What is a Virus? What are Viruses made up of ?
Vaccines have been developed to prevent several different viral diseases. They work by exposing the body to sufficient amount of virus to trigger an immune (antibody) response but not cause disease. This means that when a vaccinated person becomes infected with the virus for real, they can mount a faster, stronger immune response. Different types of vaccine have been developed; some use viruses that have been "attenuated", which means that they have been artificially evolved in the laboratory to be less able to cause disease. Others use inactivated virus or purified virus components that are incapable of replication in the body. These are safer, but less efficient at priming the immune response. It takes a long time to develop a safe and effective vaccine, because they need to be tested – first in the laboratory, then in animals and then in human clinical trials. Because vaccines tend to be very specific for the virus they are targeting, if a new variant of that virus appears, it may not be recognised by the antibodies produced against the virus used in the vaccine. For some very important viruses, the emergence of new variants is commonplace. For example, vaccines against influenza virus need constant re-configuration to best match the variants in circulation at the time, and this is why need a ‘flu shot every year.
An effective vaccine must be administered to a high enough percentage of the population to successfully protect a population. This is called herd immunity.
Antibiotics target specific aspects of bacterial replication, so are completely useless at treating viral infections. Antivirals prevent viral replication by targeting the host-cell machinery, meaning that they are often quite toxic.

========================================================================

Extract the part of the virus text above that runs from "An effective vaccine" up to and including "often quite toxic.", with no change to any word.

========================================================================

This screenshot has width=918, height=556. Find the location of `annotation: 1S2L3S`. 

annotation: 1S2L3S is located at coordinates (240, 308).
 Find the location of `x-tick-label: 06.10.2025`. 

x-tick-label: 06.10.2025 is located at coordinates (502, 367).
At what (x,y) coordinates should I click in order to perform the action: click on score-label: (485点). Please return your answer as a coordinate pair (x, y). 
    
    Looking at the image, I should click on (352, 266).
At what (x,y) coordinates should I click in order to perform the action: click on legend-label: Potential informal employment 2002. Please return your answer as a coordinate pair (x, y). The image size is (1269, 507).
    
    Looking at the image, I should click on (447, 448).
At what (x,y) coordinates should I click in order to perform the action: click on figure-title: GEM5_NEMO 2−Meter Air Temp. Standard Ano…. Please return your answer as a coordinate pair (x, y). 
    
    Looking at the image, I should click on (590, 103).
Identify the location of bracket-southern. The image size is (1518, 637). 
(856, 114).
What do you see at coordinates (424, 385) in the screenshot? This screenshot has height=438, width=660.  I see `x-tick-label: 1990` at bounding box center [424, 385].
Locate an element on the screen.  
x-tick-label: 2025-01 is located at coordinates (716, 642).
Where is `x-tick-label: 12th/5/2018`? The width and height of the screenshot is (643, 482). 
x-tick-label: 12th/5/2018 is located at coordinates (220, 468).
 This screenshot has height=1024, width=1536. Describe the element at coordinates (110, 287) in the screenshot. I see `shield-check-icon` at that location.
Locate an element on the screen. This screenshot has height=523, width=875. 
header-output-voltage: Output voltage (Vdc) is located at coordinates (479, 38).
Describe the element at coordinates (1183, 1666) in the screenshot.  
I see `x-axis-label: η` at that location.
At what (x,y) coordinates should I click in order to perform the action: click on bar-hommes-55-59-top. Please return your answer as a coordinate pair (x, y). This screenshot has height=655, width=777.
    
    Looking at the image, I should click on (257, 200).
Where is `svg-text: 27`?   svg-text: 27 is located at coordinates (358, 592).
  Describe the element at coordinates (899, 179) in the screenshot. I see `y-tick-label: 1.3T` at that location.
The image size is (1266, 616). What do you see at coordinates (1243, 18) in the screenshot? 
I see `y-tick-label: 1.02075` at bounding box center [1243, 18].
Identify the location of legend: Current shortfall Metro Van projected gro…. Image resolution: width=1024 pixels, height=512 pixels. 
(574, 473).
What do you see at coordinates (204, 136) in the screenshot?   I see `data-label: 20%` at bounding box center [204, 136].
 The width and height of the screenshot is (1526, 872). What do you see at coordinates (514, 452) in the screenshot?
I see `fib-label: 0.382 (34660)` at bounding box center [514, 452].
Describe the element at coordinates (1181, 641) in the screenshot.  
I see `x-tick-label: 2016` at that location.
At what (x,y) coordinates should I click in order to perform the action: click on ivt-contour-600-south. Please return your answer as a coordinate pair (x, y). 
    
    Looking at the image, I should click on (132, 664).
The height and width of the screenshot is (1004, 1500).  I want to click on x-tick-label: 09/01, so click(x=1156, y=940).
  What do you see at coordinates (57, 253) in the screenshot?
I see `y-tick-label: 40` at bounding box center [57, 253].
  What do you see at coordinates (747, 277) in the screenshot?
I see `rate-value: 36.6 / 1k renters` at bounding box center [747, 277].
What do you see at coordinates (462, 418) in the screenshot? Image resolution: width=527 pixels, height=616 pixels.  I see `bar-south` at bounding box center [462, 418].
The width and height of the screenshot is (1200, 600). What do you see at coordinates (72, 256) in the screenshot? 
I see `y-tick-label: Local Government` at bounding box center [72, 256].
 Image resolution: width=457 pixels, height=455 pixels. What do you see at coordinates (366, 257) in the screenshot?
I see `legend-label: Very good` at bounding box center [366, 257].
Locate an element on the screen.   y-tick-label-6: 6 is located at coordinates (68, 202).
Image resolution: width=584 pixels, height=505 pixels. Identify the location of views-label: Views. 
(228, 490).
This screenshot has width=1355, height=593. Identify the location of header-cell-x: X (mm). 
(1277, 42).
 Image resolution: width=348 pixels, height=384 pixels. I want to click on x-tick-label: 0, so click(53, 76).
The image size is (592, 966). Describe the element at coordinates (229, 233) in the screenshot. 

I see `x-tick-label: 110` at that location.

========================================================================

■ Solution for this problem ■
An effective vaccine must be administered to a high enough percentage of the population to successfully protect a population. This is called herd immunity.
Antibiotics target specific aspects of bacterial replication, so are completely useless at treating viral infections. Antivirals prevent viral replication by targeting the host-cell machinery, meaning that they are often quite toxic.